» **TASK TO CARRY OUT**
The answer should be each line from the entries below that has the word "Privacy" in it.

» **GIVEN ENTRIES**
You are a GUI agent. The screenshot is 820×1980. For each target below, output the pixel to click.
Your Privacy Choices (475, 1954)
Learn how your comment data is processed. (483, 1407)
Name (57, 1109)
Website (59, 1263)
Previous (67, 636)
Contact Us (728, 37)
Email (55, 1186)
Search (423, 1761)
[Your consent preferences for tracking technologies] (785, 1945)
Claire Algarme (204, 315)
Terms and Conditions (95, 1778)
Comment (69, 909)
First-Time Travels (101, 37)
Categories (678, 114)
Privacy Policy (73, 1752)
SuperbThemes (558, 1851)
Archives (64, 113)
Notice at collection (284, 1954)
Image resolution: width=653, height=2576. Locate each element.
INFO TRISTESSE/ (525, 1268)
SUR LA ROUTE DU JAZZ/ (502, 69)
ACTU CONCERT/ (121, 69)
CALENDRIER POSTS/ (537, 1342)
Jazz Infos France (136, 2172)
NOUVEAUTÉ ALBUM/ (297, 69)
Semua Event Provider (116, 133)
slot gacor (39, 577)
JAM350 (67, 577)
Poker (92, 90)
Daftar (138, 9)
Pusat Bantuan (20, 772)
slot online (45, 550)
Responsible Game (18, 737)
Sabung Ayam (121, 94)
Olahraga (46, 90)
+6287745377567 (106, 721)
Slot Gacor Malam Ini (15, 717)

» **TASK ANSWER**
Your Privacy Choices (475, 1954)
Privacy Policy (73, 1752)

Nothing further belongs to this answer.